» SET PROBLEM: Reproduce verbatim every line from the one containing "The image size is (1336, 896)." through the one containing "Image resolution: width=1111", inclusive, and leave out the pictures.

------ SUPPLIED MATERIAL

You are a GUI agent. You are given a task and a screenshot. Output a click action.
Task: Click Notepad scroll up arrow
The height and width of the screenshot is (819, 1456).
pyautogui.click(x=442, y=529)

------------
------ SUPPLIED MATERIAL

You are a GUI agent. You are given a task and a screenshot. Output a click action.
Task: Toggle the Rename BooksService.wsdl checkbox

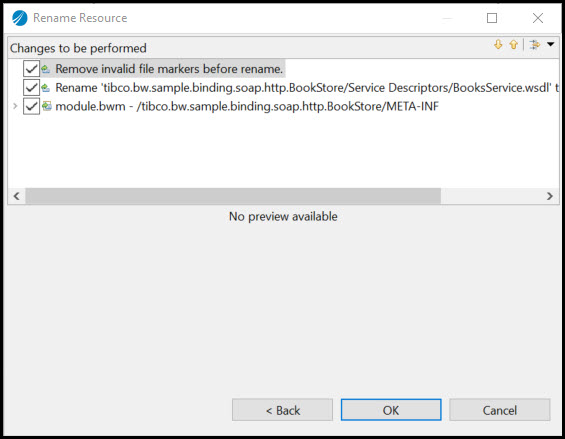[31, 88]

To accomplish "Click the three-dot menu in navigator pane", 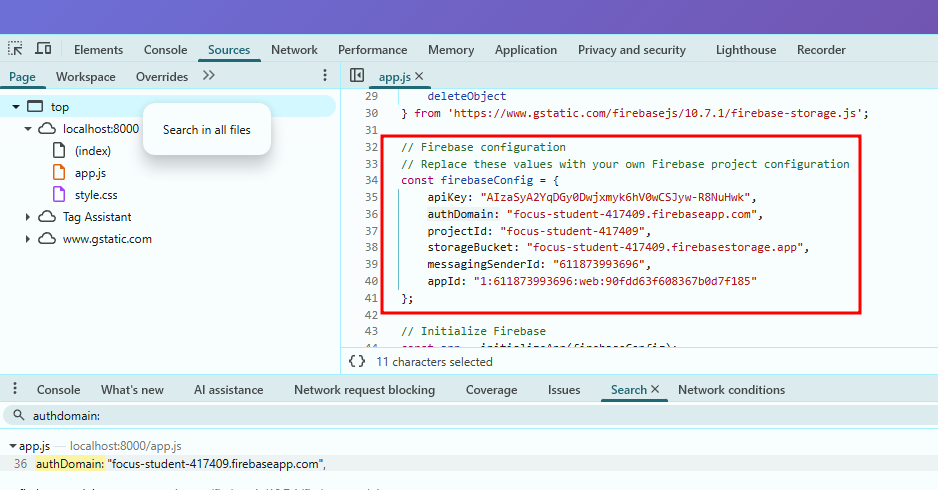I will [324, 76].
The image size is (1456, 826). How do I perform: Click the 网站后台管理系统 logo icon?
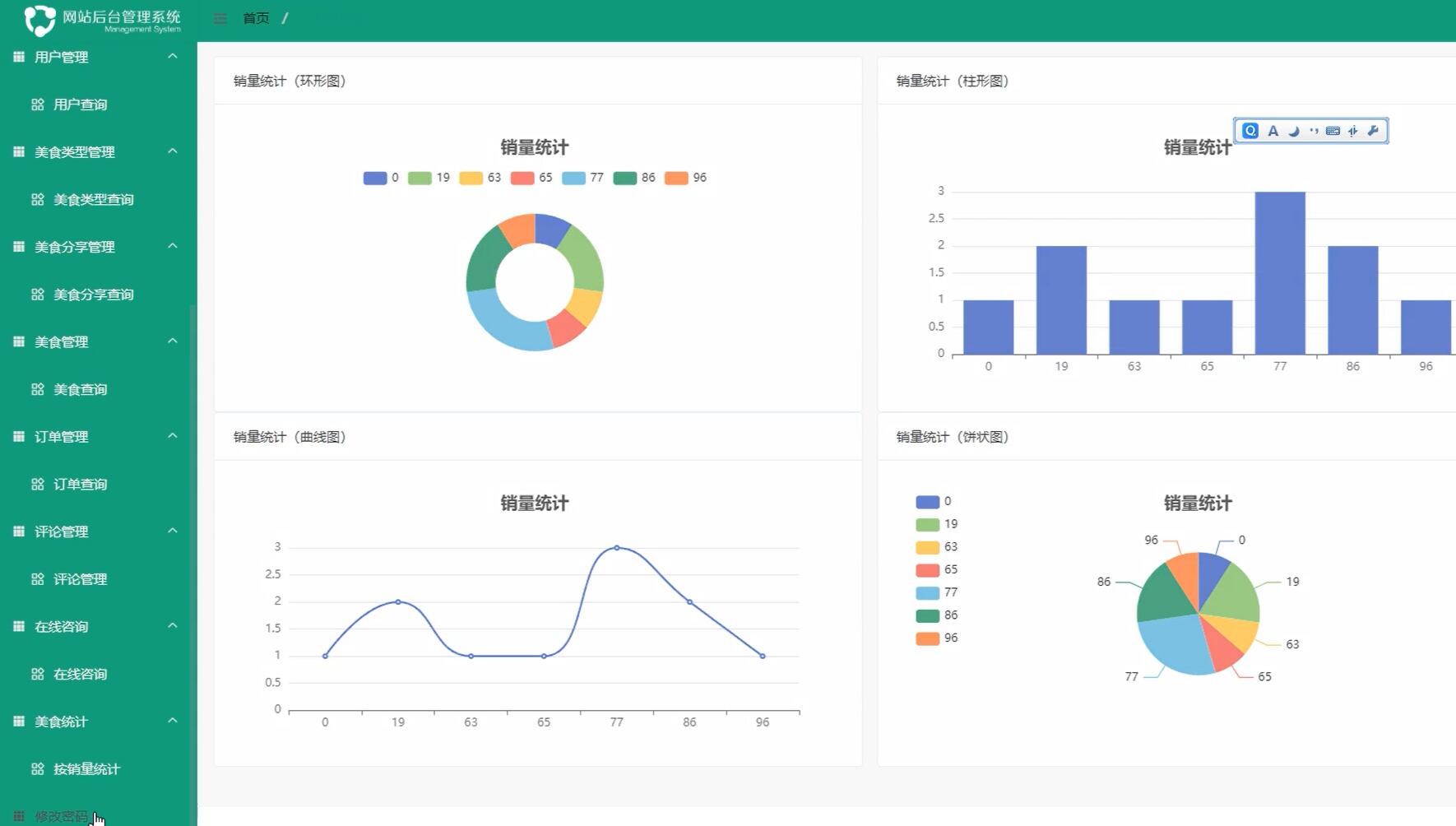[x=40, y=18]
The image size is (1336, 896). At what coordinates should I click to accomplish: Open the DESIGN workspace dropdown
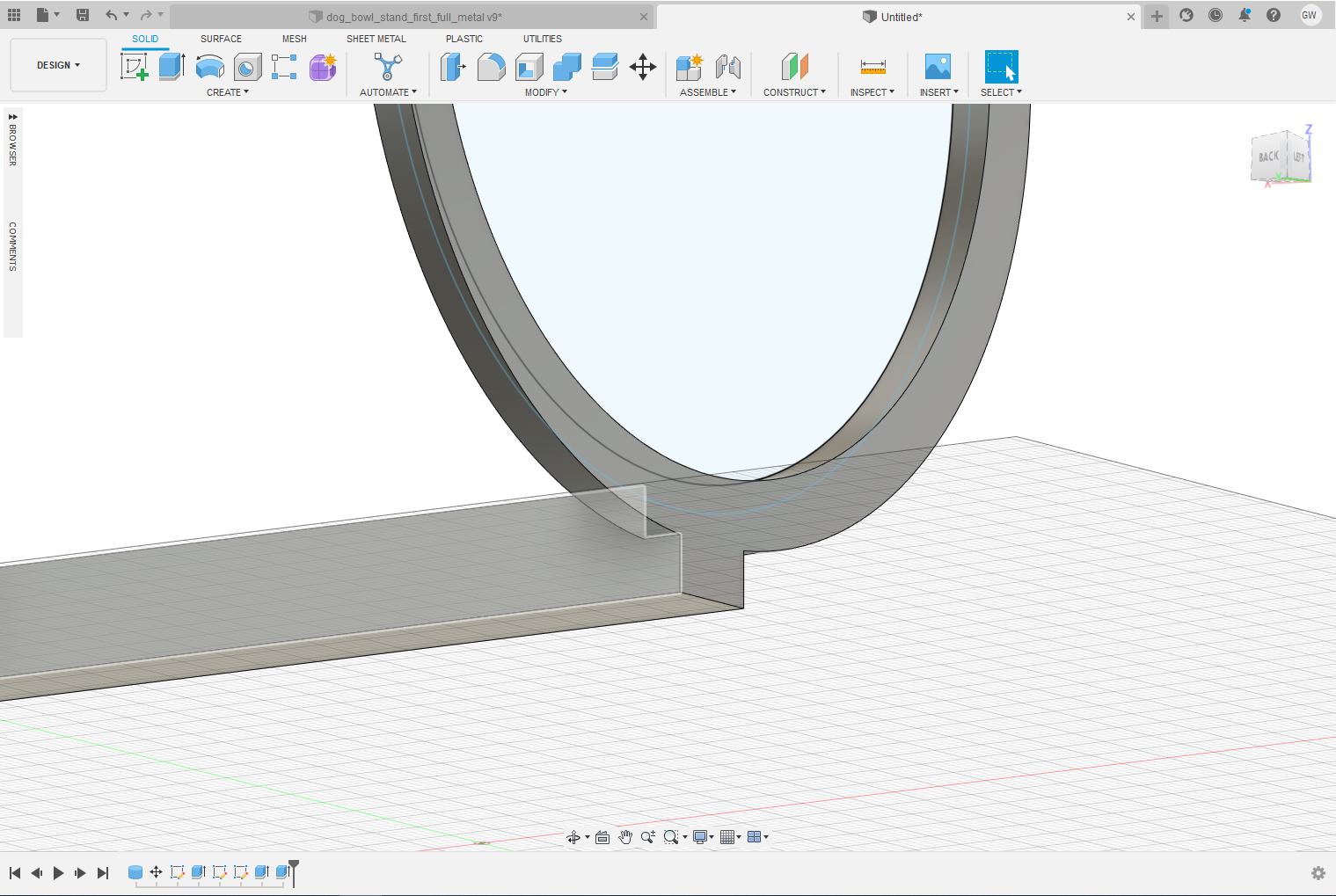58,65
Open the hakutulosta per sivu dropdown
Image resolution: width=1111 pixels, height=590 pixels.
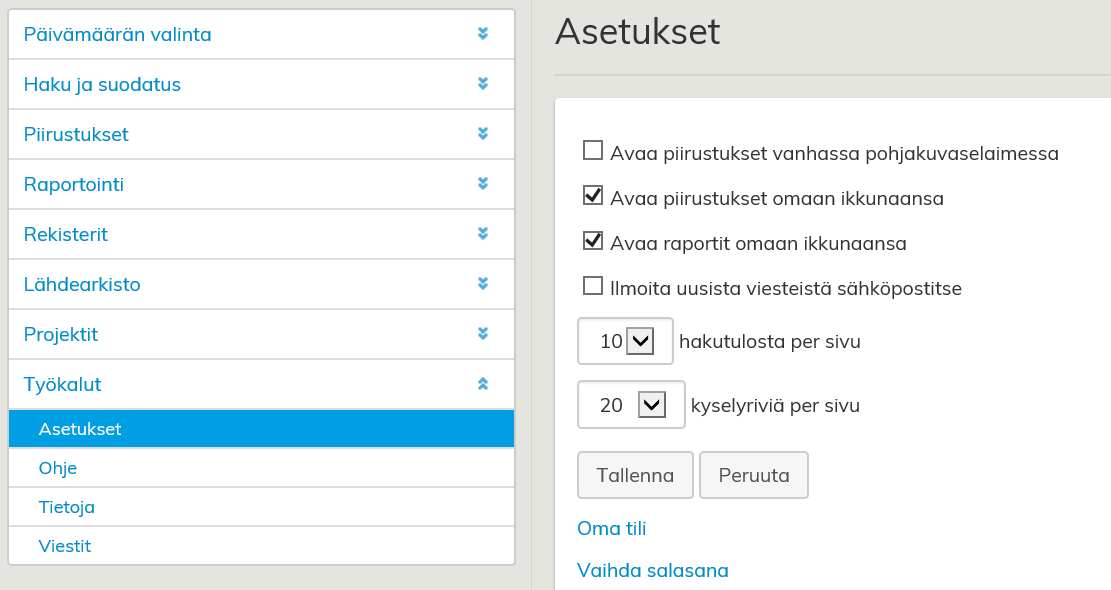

------------

» RESPONSE TO THIS EXERCISE:
The image size is (1336, 896). At what coordinates should I click to accomplish: Open the DESIGN workspace dropdown
58,65
Open the hakutulosta per sivu dropdown
Image resolution: width=1111 pixels, height=590 pixels.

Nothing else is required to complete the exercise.